Maryland Coach Bobby Ross had just gone over the Syracuse roster, talked about how the Orangemen won six of 11 games last year, and how they beat Boston College and West Virginia -- ranked teams -- at the end of the season.

Ross was careful to explain that Syracuse returned 10 offensive starters from that team and how the Orangemen had two potential all-Americas on defense.

"We'll probably be underdogs," Ross said of Maryland's season opener against Syracuse in College Park Saturday.

Ross was informed that he was mistaken. According to the odds makers, Maryland is favored by eight points. "My lord," Ross said, "who are these people? Eight points . . . ? This is a heck of a team we're playing."

The Orangemen could be one of the most improved teams in the country. That improvement may not be reflected in their record this season because of a tough schedule. Besides Maryland, Syracuse runs up against Nebraska, Florida, West Virginia, Penn State, Pitt and Boston College.

Syracuse, according to some preseason prognosticators, is a bowl-caliber team regardless of the schedule.

Quarterback Todd Norley is starting his third season and has two fast receivers in Scott Schwedes and Mike Morris, another one of the football-playing Morris brothers.

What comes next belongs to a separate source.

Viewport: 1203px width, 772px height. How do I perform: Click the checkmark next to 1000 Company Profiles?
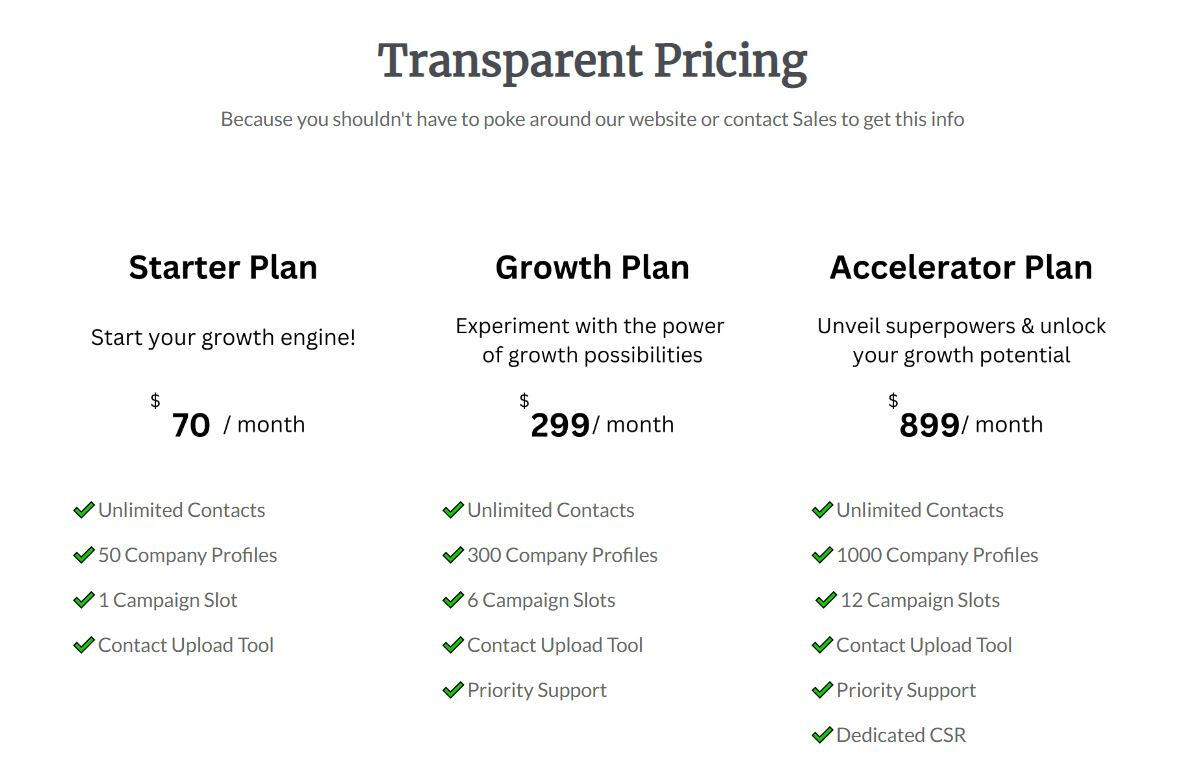click(x=822, y=555)
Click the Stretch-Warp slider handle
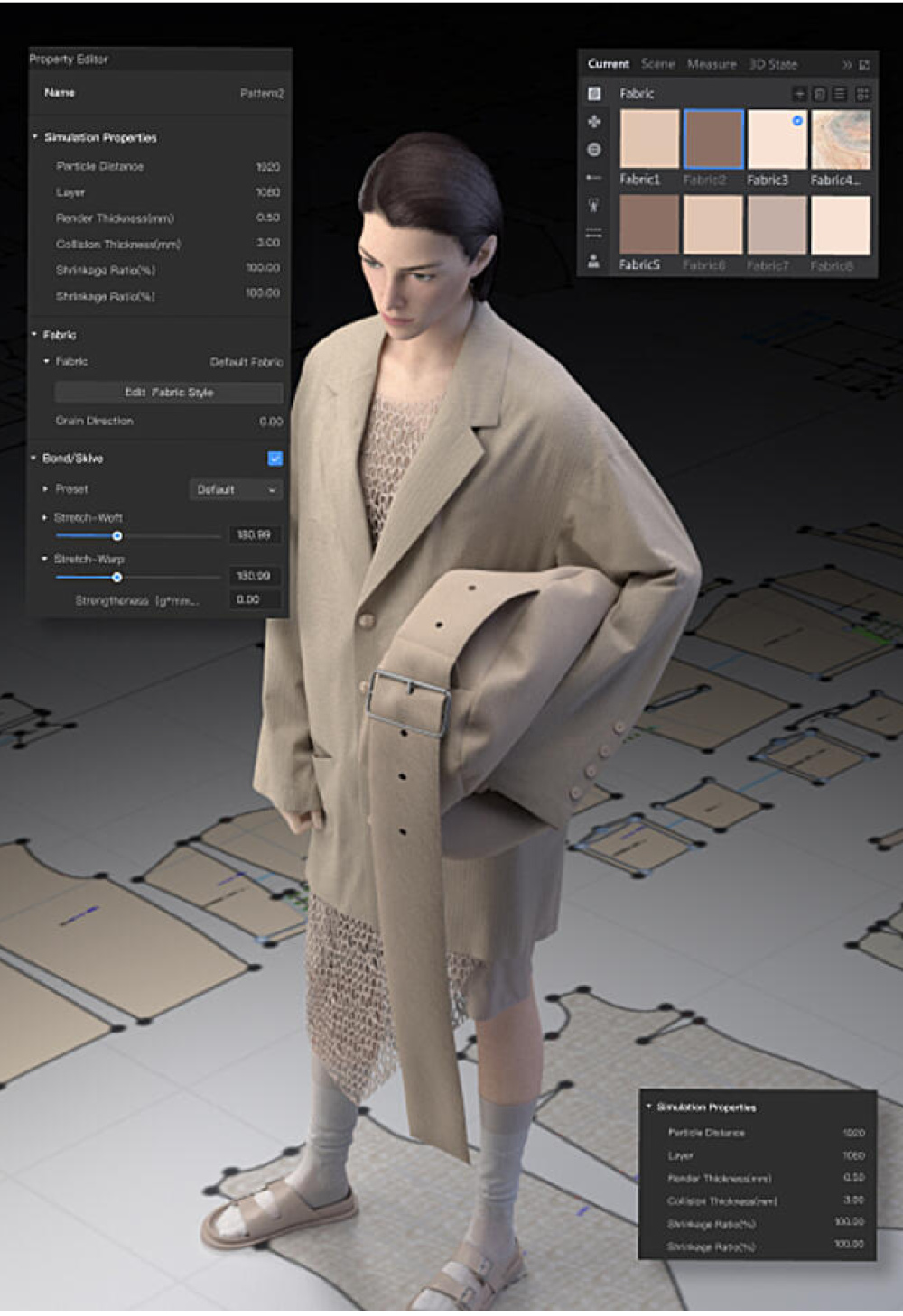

"He's a world-class sprinter," Ross said. "And Schwedes is the guy you see who handles reverses and option passes. And Tommy Kane (a freshman from Montreal) might be the fastest receiver they've ever had there." The one offensive player Syracuse lost was fullback Brent Ziegler, but he will be replaced by junior Harold Gayden, who rushed for 514 yards and scored five touchdowns as a tailback last year.

So, in effect, Syracuse has 11 players of starting status on offense. The defense, which returns six of last year's starters, is filled out with five men who played regularly last year. Two of those -- linebacker Jamie Kimmel and right tackle Tim Green -- Ross says are all-America caliber.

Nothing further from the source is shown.